Alvin Liberman - Research

Research

Liberman was one of the first to conduct research and experimental studies in the field of speech development and linguistics. Through his research he aimed to gain a thorough understanding of the importance and purpose of speech in the act of reading and the process of learning to read. Some of his profound investigations were made during his time at Haskins Laboratories where he worked as a research scientist trying to investigate the relationships between speech and acoustics. From his research he came up with the idea that we hear spoken words much differently than sounds. It was evident to Liberman that speech, the speed at which someone says something in particular, is connected to the word's amount of syllables, or in other terms its "acoustic complexity" (Whalen, 2000). When it comes to speech and conversation, it "does not come to us as a series of individual words; we must extract the words from a stream of speech." Liberman and his colleagues were training the blind to read using a reading machine that would replace each letter of the alphabet with a specific sound. However, he and his colleagues found that the replacement of the sounds for each distinct letter of the alphabet did not help with the blind to learn to read or pronounce the letters fluently. After long investigations of why this was, Liberman established that speech was not as simple as an acoustic alphabet. Therefore, speech signals are very distinct from acoustic alphabet (Fowler, 2001). These investigations showed that speech perception is different from perception of other acoustic signals, and convinced Liberman that speech perception is the result of the human biological adaptations to language. Human listeners are able to decode the repetitive variable signal of running speech and to translate it into phonemic components. This is also known as the "motor theory of speech perception".

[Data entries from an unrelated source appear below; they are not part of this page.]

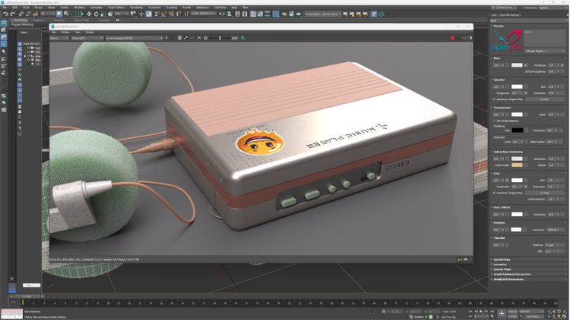Click the Sub-Surface Radius Scale color swatch
This screenshot has width=570, height=320.
pyautogui.click(x=517, y=165)

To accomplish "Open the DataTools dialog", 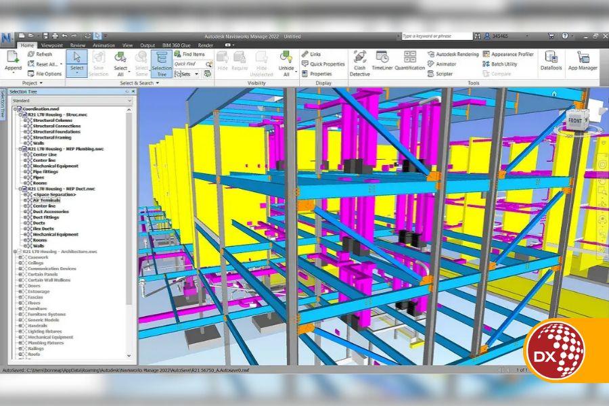I will pyautogui.click(x=551, y=62).
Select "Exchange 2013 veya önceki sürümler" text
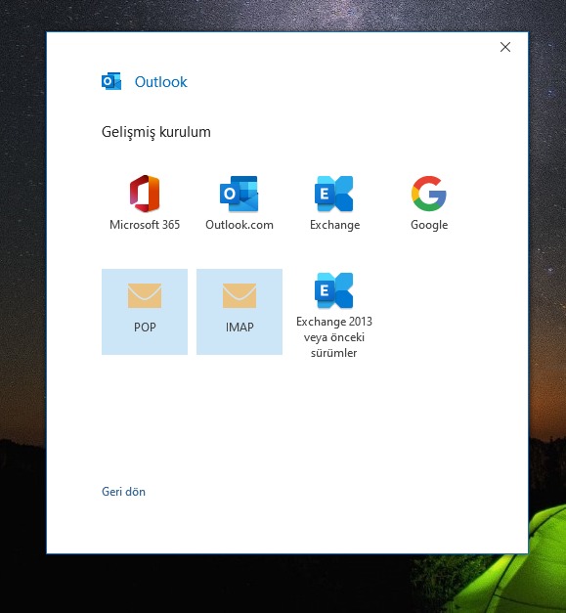Image resolution: width=566 pixels, height=613 pixels. coord(333,337)
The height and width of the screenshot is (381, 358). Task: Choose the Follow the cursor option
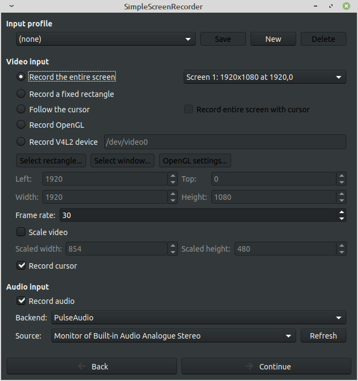point(21,109)
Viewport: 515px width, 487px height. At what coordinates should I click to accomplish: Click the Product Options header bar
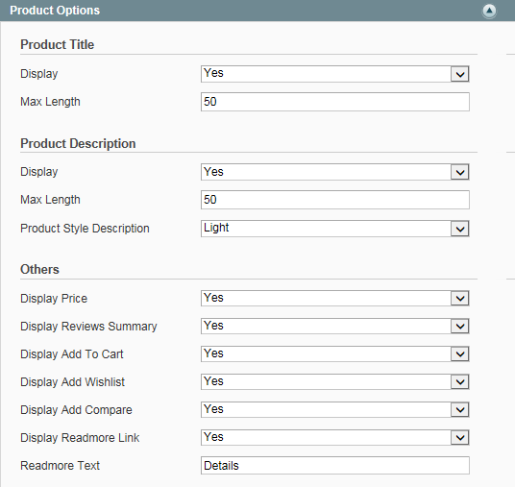[x=258, y=11]
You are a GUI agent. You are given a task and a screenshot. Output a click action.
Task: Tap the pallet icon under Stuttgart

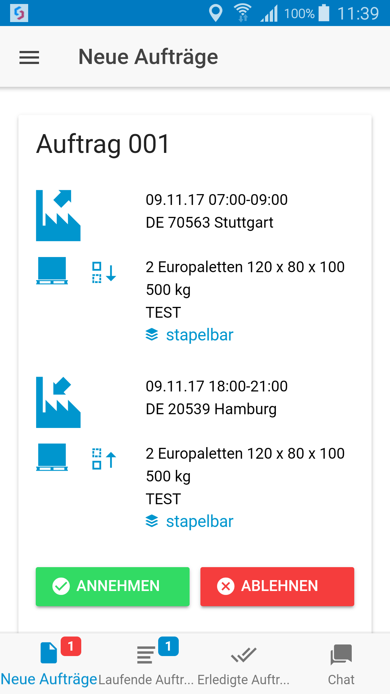tap(52, 270)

In one of his articles, Liberman mentioned speech production is easy to create as it relies on the "conscious awareness of phonological structure". He disagreed with "horizontal theory" because it would imply that the "advantage of ease" would be dependent upon reading and writing, not speech. Liberman also argued that reading alphabets is not important to speech until one learns the phonological pattern of speech. He made mention that speech itself is not only attributed to biological evolution, rather it is also species specific.

Liberman also examined why reading is more difficult than speech perception. He attributed this greater difficulty to the human biological adaptation to speech. Liberman discovered that children who fail to learn to read on schedule lack phonemic awareness. Phonemic awareness is an awareness that word forms breaks down into individual parts. This is because they cannot appreciate the alphabetic principle.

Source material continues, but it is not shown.